Los desafíos en los dos últimos puntos: seguridad y recursos, son enormes e implicarán buscar acuerdos entre el gobierno capitalino y la Federación y el clima que se ha creado entre López Obrador y Fox no parece el más propicio para ello. En el ámbito de la seguridad, durante la administración que termina, Samuel del Villar se negó, siempre, a participar realmente en el esquema del sistema nacional de seguridad pública: no entregó información, no documentó los nombres, datos y fichas dactiloscópicas de los agentes de la policía judicial capitalina, incluso llegó al extremo de no utilizar más que el 6 por ciento del presupuesto que tenía asignado con tal de no involucrarse en programas conjuntos. Todas las dependencias federales y la propia secretaría de seguridad del DF coincidieron en reprochar ese aislamiento de la procuraduría capitalina. Y López Obrador debe comprender mejor que nadie que sin una intensa cooperación entre todos los niveles de gobierno, no habrá una mejoría real en las condiciones de inseguridad que sufrimos los capitalinos. A ello debe sumarse algo que la administración saliente del DF siempre prefirió dejar de lado: la profunda penetración que ha logrado el crimen organizado en la capital y en muchas de sus estructuras de gobierno. Lo de Tepito es sólo una referencia, un pie de página en ese sentido.

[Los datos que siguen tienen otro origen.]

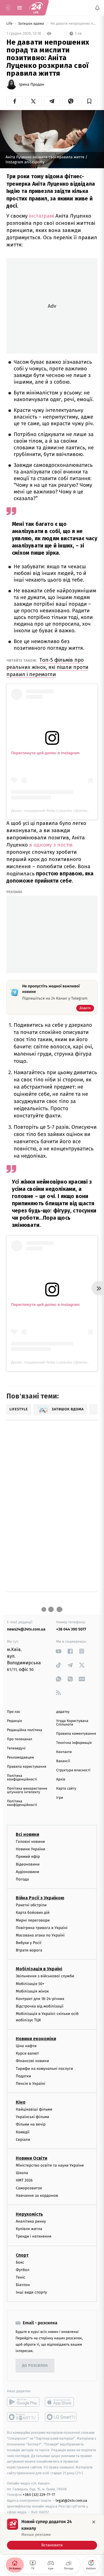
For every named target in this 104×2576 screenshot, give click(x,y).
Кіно (21, 2102)
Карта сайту (66, 1788)
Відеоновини (28, 1864)
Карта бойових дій (33, 1912)
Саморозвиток (29, 2187)
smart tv (23, 2417)
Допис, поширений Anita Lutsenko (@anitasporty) (55, 810)
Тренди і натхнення (33, 2236)
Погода (22, 1879)
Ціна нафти (26, 2046)
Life (9, 24)
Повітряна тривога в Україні (41, 1927)
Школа (22, 2172)
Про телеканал (19, 1739)
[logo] (36, 7)
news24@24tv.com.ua (26, 1629)
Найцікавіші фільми (34, 2109)
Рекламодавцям (20, 1757)
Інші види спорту (31, 2292)
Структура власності (73, 1770)
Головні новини (30, 1841)
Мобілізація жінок (32, 1991)
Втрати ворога (29, 1950)
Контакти (64, 1752)
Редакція (14, 1721)
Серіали (23, 2139)
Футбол (22, 2269)
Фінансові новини (32, 2060)
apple (61, 2402)
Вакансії (63, 1761)
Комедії (22, 2131)
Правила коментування (76, 1734)
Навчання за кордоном (37, 2195)
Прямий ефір (28, 1856)
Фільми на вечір (30, 2124)
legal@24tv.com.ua (71, 2500)
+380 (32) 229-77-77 (39, 2495)
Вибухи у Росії (28, 1942)
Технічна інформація (74, 1743)
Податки (23, 2075)
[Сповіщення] (97, 7)
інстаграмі (40, 216)
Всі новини (27, 1834)
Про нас (14, 1712)
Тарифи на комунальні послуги (44, 2068)
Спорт (22, 2254)
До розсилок (35, 2366)
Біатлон (23, 2284)
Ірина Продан (31, 84)
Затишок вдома (31, 24)
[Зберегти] (89, 101)
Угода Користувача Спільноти (72, 1722)
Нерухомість (29, 2214)
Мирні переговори (33, 1920)
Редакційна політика (24, 1730)
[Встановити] (52, 2534)
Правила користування (26, 1767)
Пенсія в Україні (30, 2083)
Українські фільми (32, 2116)
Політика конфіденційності (22, 1777)
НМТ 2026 (24, 2180)
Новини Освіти (31, 2158)
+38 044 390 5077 (71, 1629)
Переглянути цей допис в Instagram (45, 753)
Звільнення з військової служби (45, 1976)
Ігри (59, 1798)
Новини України (30, 1849)
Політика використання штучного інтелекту (27, 1790)
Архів (60, 1779)
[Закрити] (94, 2522)
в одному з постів (51, 845)
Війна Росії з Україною (40, 1897)
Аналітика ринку (31, 2221)
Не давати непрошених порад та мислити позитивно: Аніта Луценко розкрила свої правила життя (74, 24)
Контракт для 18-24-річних (40, 1998)
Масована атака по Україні (40, 1935)
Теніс (20, 2277)
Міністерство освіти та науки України (50, 2165)
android (23, 2402)
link (59, 1651)
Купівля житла (29, 2228)
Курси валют (27, 2053)
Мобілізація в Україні (39, 1968)
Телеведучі (16, 1748)
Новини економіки (36, 2038)
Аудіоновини (27, 1871)
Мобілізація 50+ (30, 1983)
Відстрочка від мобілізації (40, 2006)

Respecto a los recursos, allí ya está perfilado un enfrentamiento añejo y muy duro. El gobierno capitalino se queja de que no recibe los recursos suficientes, entre ellos los del llamado ramo 33, destinado a estados y municipios, porque si bien funciona como tal en términos estrictos no es un estado. Pero, por otra parte, el gobierno federal absorbe en forma íntegra la nómina de la educación, porque el gobierno capitalino alega que esa es una responsabilidad federal: todas las demás entidades del país pagan de sus propios recursos la enorme nómina magisterial. Un problema adicional: López Obrador reclama mayores recursos a la federación pero se niega a incrementar el costo de los servicios y de los impuestos. Lo cierto es que, por ejemplo, el transporte en la ciudad de México, subsidiado en un porcentaje altísimo, es hoy el más barato, con mucho, de todo el país. Para lograr acuerdos, López Obrador y Fox tendrán que negociar, sino los dos podrán perder y, mientras tanto, la ciudad de México puede seguir siendo una suerte de ínsula ajena a los logros, sacrificios y derrotas del resto del país, sumida en sus propios males y esplendores.